▶ TASK GOAL:
Transcribe exactly, please, the lines from the one containing "The height and width of the screenshot is (556, 1170)." through the end of the records below, and leave out the pictures.
━━━ DATA RECORDS
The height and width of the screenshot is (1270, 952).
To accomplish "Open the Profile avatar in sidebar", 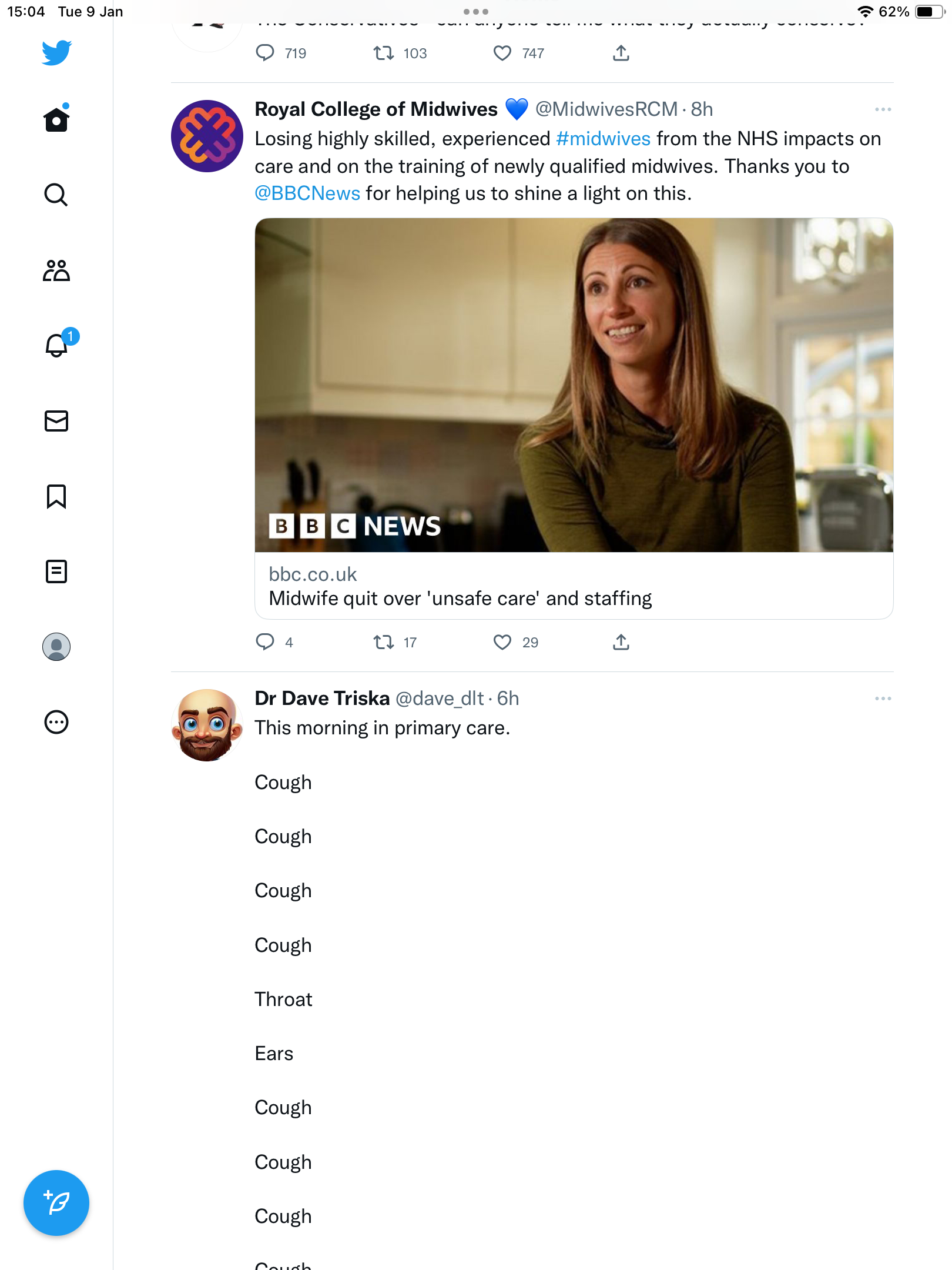I will tap(56, 647).
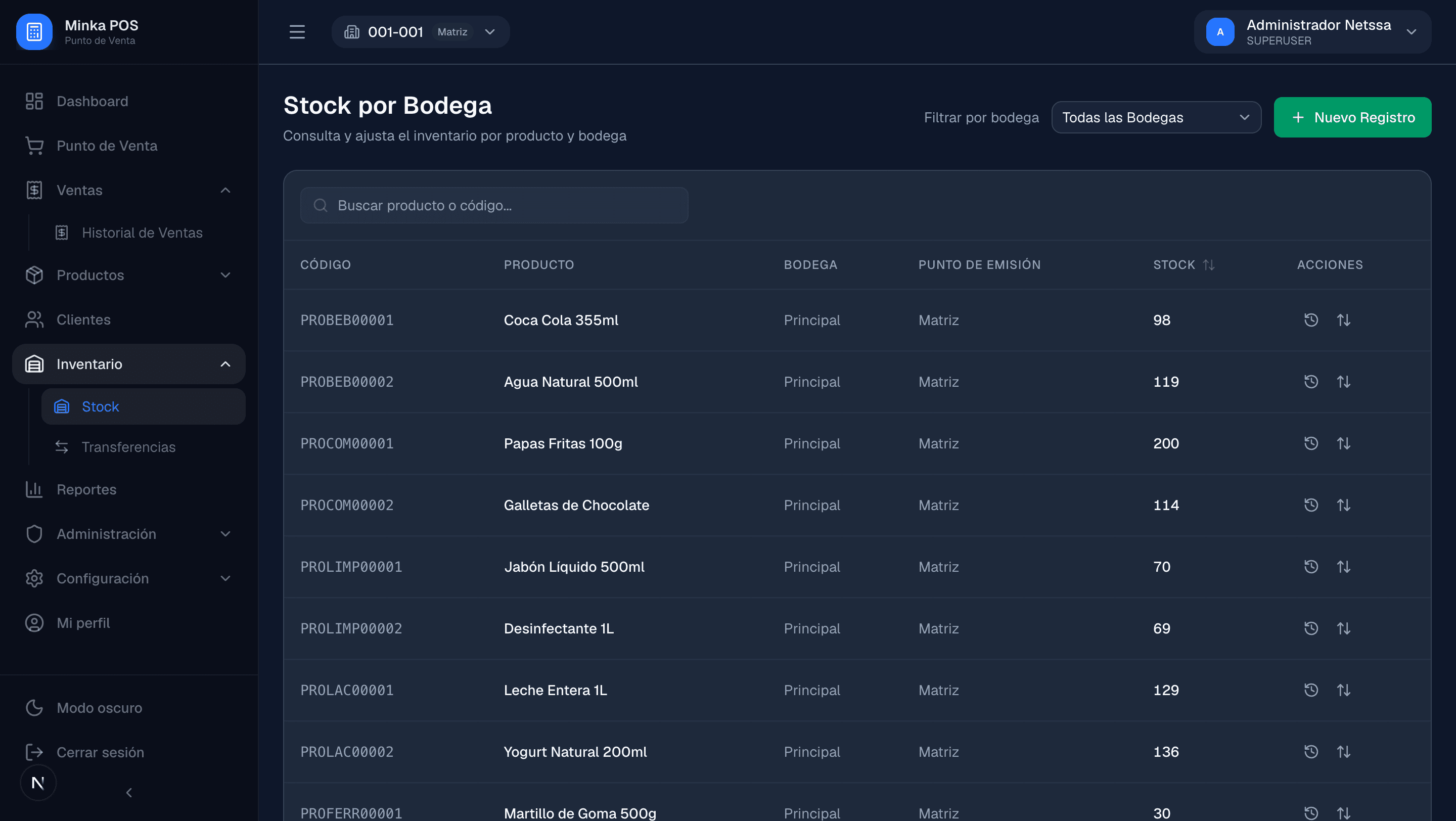Open the 001-001 Matriz branch selector
The height and width of the screenshot is (821, 1456).
coord(421,32)
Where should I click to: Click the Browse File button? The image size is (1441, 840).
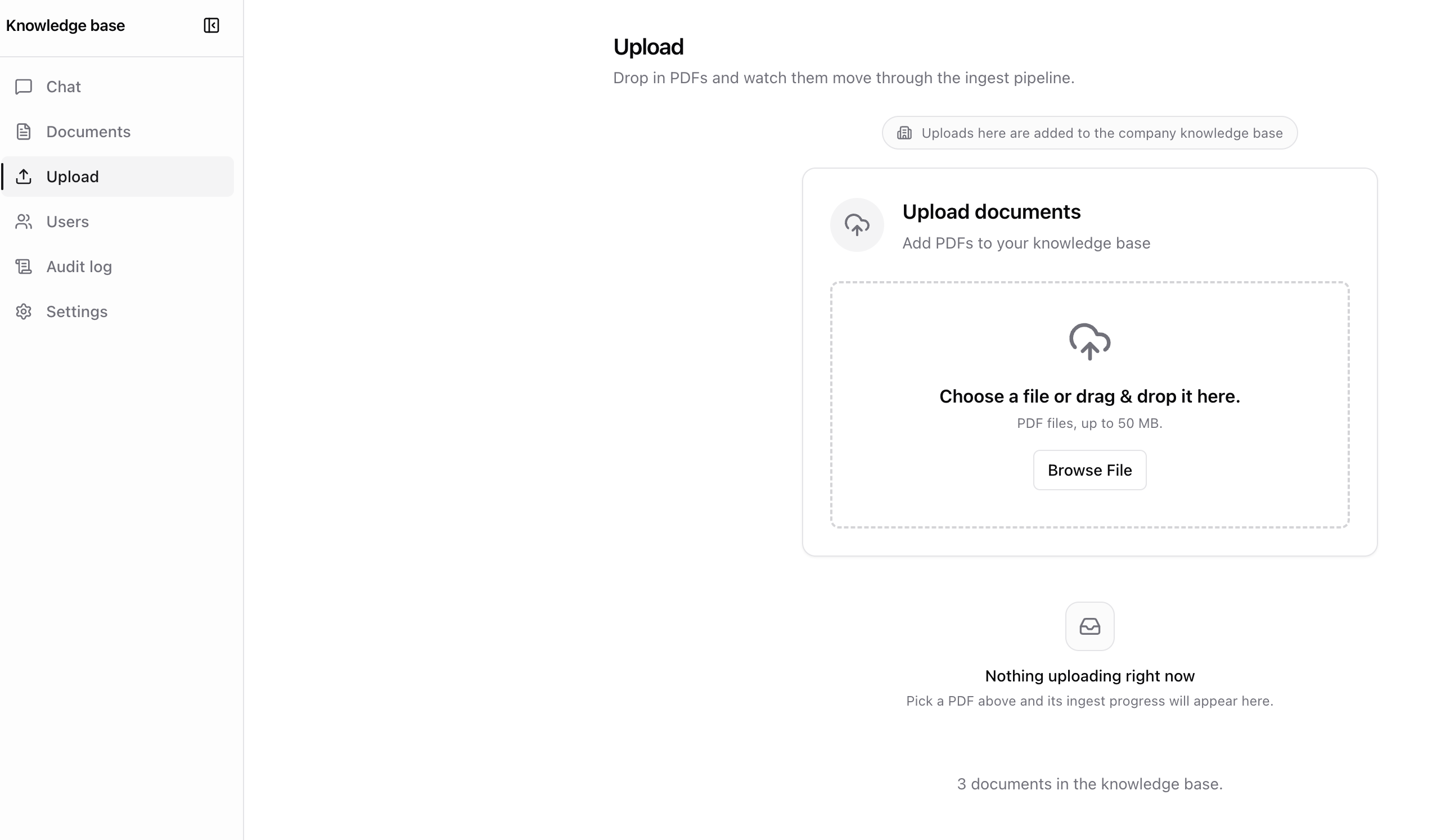pos(1089,470)
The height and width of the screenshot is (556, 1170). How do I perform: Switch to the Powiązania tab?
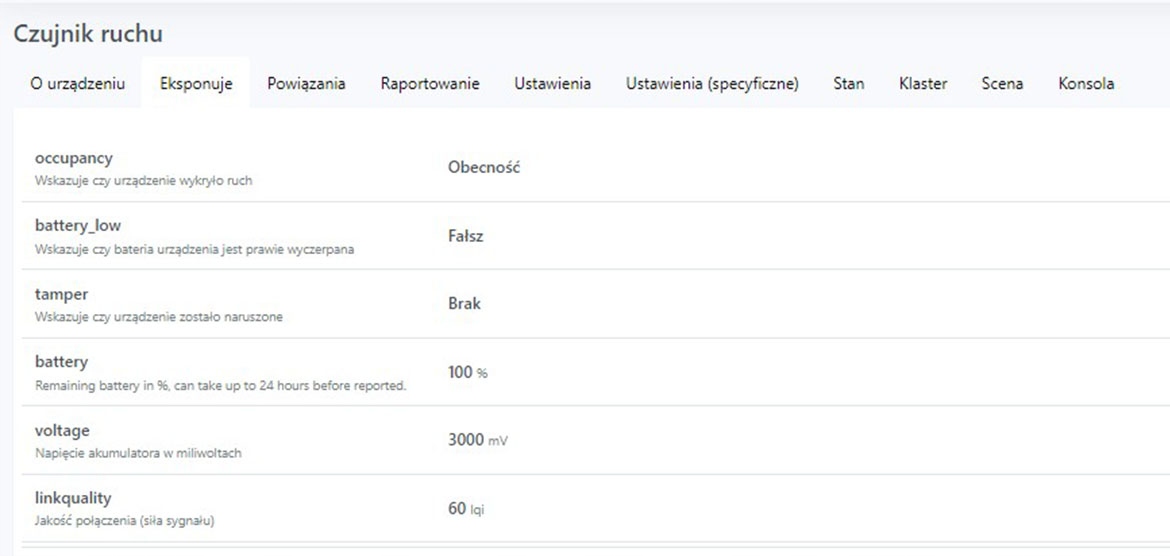tap(306, 84)

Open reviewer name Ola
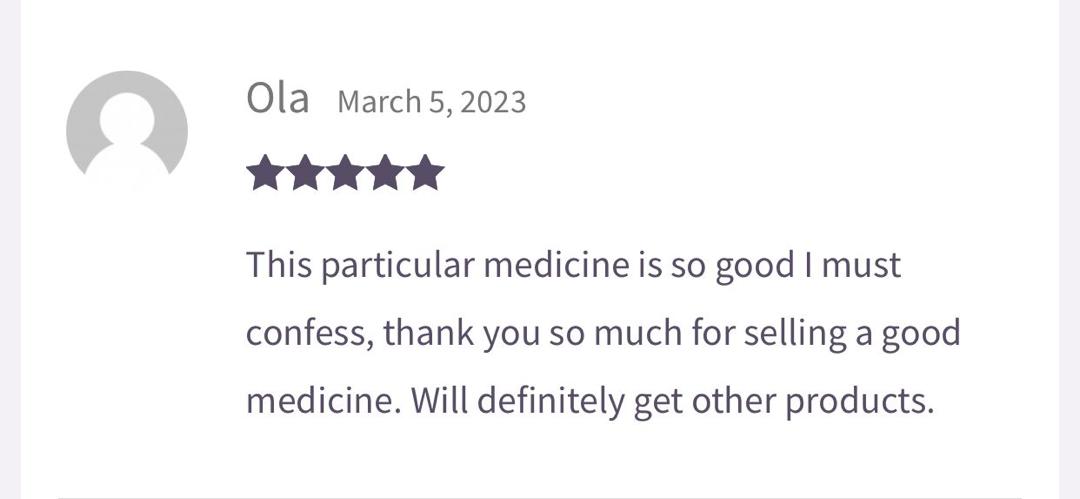pos(277,100)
━━━━━━
▶ RESPONSE TO THE EXERCISE:
The height and width of the screenshot is (556, 1170). How do I perform: Switch to the Powiązania tab?
tap(306, 84)

Open reviewer name Ola
pos(277,100)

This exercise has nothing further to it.